PROBLEM -> While leaving the pictures out, set down only the lines from the one with "Image resolution: width=1024" through the end of the records, exactly as they stand.

Collected data:
+--

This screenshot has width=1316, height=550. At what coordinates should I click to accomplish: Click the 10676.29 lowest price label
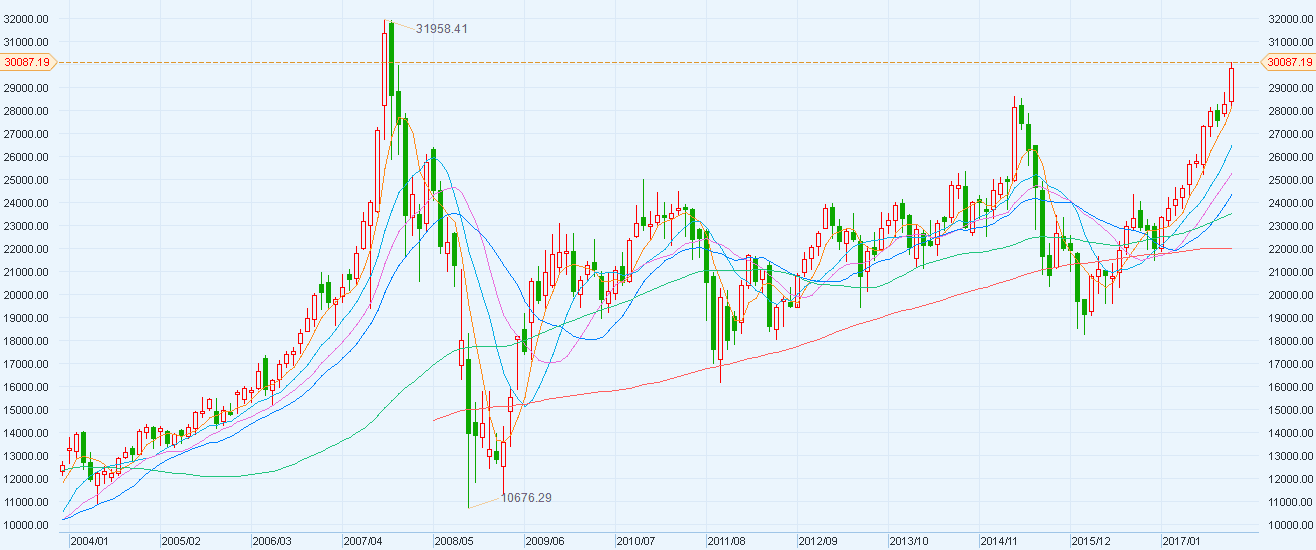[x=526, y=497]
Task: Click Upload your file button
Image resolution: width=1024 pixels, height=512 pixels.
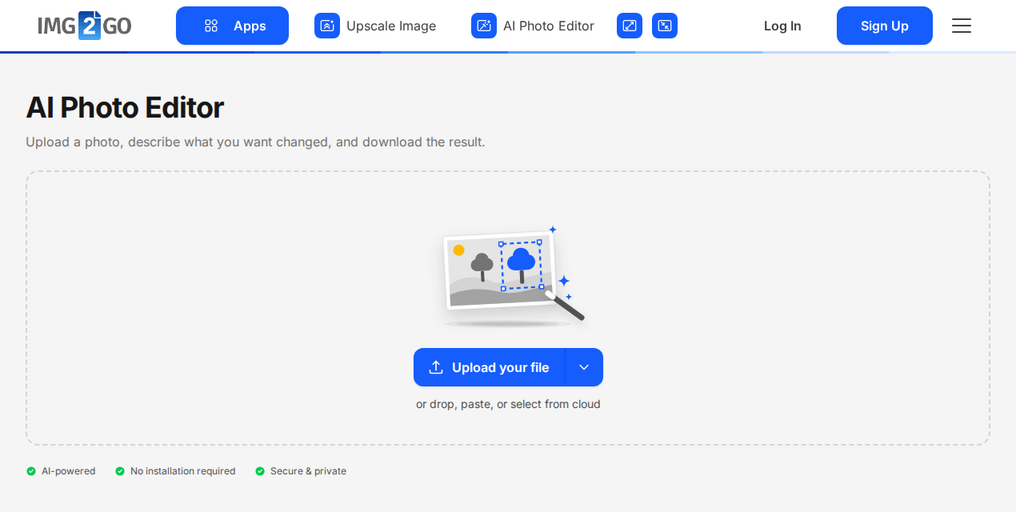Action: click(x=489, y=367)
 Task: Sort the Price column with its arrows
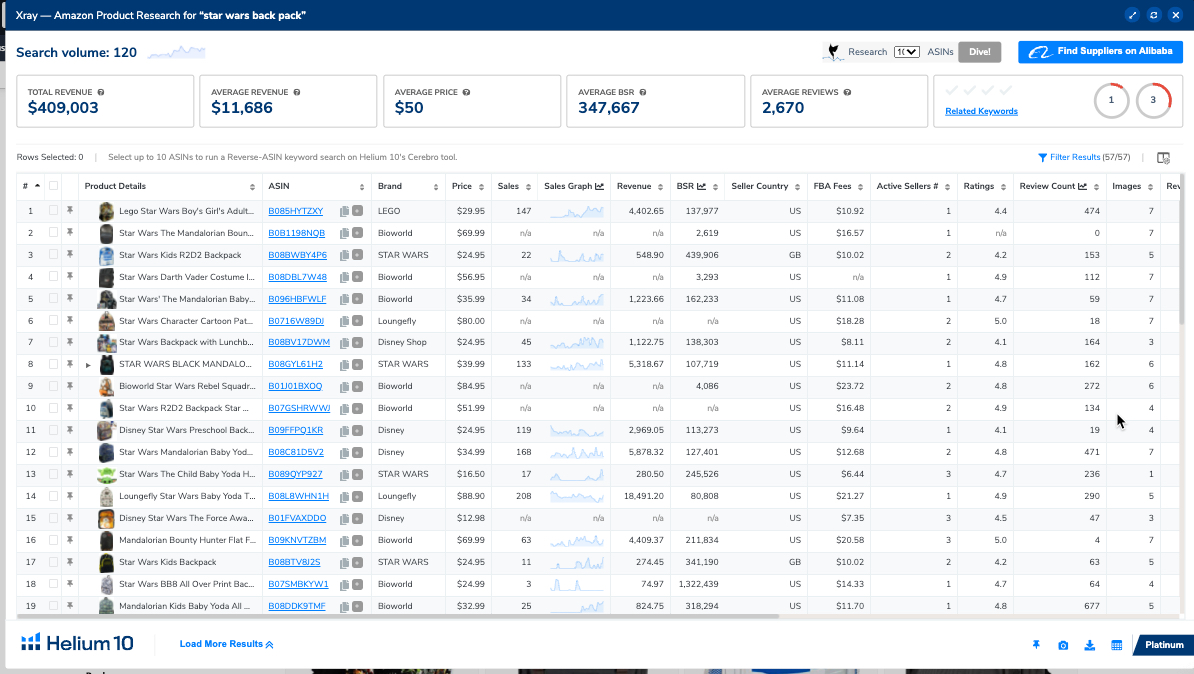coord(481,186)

+--

TASK ANSWER ->
Image resolution: width=1024 pixels, height=512 pixels.
Action: click(x=489, y=367)
 Task: Sort the Price column with its arrows
coord(481,186)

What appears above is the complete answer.